Three high school friends have their dynamics change when a charismatic, handsome, and rich new transfer student arrives at their rural school. At first glance this premise sounds painfully mundane, another Korean independent film that tells a coming-of-age story about students suffocating under academic pressure, clawing their way toward elite universities while their personal identities get stamped out.

But Funky Freaky Freaks isn’t really interested in that version of adolescence. At least not on its surface.

Director Han Chang-rok has said that he wanted to examine Korean society through this story, and in doing so he reveals as much about his own anxieties as he does about the country itself. In a culture where image, presentation, and social standing carry enormous weight Han chooses instead to focus on a loose group of outsiders. These are not model students grinding toward SKY universities. They are already broken, aimless, and mostly discarded even from the very first scene. They’re not really rebelling with a manifesto; they’re rebelling because it's all they have. 

The film is broken down into three sections “Impulse,” “Collision,” and “Shock”,  making its intentions pretty clear from the outset. And yet this is also an early indicator of the kind of problems that plague this film. There are clear echoes of Darren Aronofsky’s Requiem for a Dream in the structure, four young people starting from a shared emotional space before spiraling into their individual compulsions and vices. But where Aronofsky weaponized unpredictability and formal experimentation to genuinely destabilize the audience, Funky Freaky Freaks telegraphs its trajectory early on. Once the transfer student’s dark past begins to surface, the emotional endpoint becomes visible from miles away.

Stylistically, Han leans hard into a kind of pastiche of late-90s and early-2000s music videos. There’s a kind of MTV-filtered nostalgia running through the film and applied to modern Korean youth culture. At times, it works but oftentimes it feels like it is done just to be done, without any real direction or purpose. There are several occasions where the narrative breaks and one of the characters has a manic breakdown on screen fueled by a pulsing soundtrack and framed in spastic shapes and pulsing colors. But style without substance or purpose can feel empty, and all too often the aesthetic choices and narrative breaks don’t necessarily point to anything deeper. 

One of the film’s strongest artistic choices is its original score by Seoul-based grunge-techno artist Livigesh. The soundtrack pulses, distorts, and scrapes against the images rather than smoothing them out. It gives the film a more authentic raw, grimy texture. Instead of feeling like a decorative afterthought. It drives the tempo and amplifies the instability of the film and its characters.
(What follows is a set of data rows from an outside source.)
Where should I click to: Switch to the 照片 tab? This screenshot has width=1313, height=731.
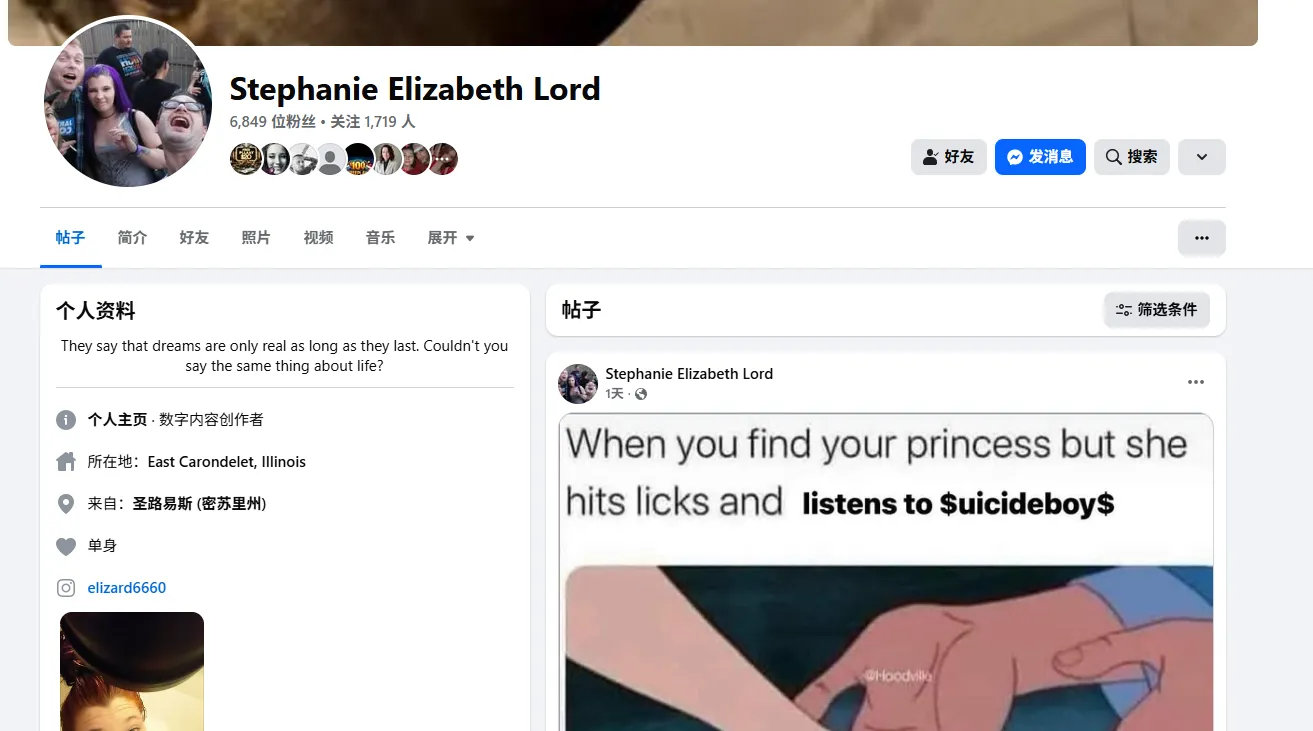(256, 238)
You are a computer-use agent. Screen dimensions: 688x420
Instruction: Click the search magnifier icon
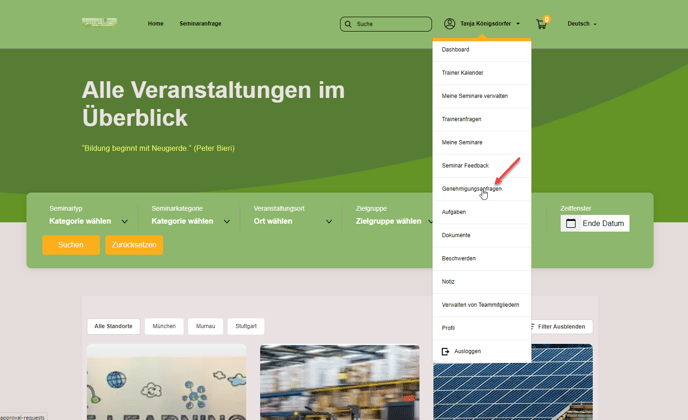[x=348, y=24]
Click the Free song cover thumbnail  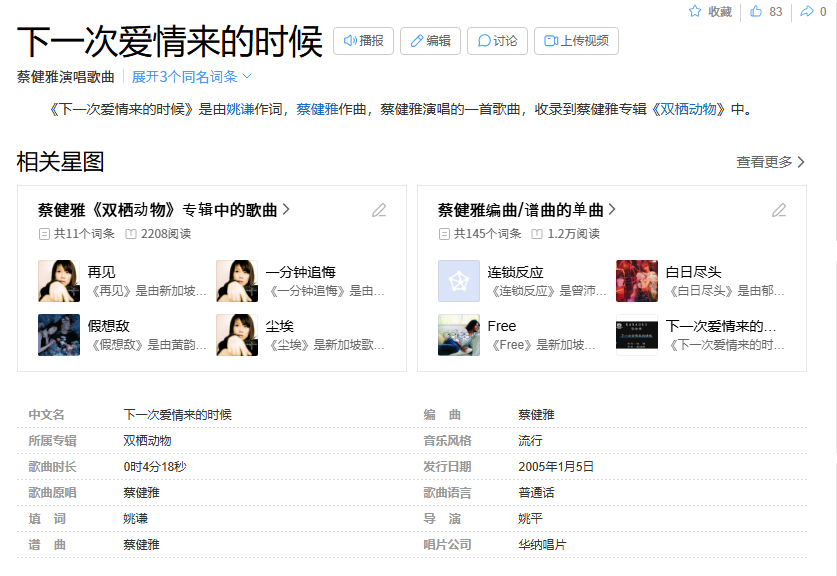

It’s arguably the element that best captures the director’s dystopian, end-of-the-century mood.

The film also deserves credit for its willingness to brush up against taboos still sensitive within Korean society. Teenage sexuality is presented bluntly. Violence escalates quickly and disturbingly. One character’s queer identity is treated as matter-of-fact rather than sensationalized. There’s also an undercurrent of commentary about online radicalization and social identities. 
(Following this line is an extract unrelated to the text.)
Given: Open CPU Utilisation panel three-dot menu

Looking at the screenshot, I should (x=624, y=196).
Yet for all its aggressive style and thematic ambition, the film ultimately feels less radical than it wants to be. Like a stock standard film painted in a punk rock aesthetic.

The film shoots its climax as if we’re heading somewhere shocking and subversive. But the destination is largely inevitable.

And that may be the most telling aspect of the whole project.

For a film about youth colliding with society, it ultimately parks its characters exactly where society expects them to end up, broken, punished, or consumed by their own impulses. Han shows empathy toward these misfits, but he doesn’t quite liberate them. The rebellion is aesthetic; the ending is conventional.

That doesn’t make the film a failure. In fact, there’s something admirable about its rough edges. It feels like a debut determined to experiment and made by a director trying to scream something about the difficulties of adolescence in a hyper-digitized, hyper-judgmental Korea. But urgency without restraint can become noise, and at times the camera tricks and aggressive stylization drown out the deeper social commentary.

Still, in an industry often defined by polish and formula, there’s value in a film this abrasive. Even when it prioritizes style over substance, it pushes against the clean, controlled surfaces of mainstream Korean cinema.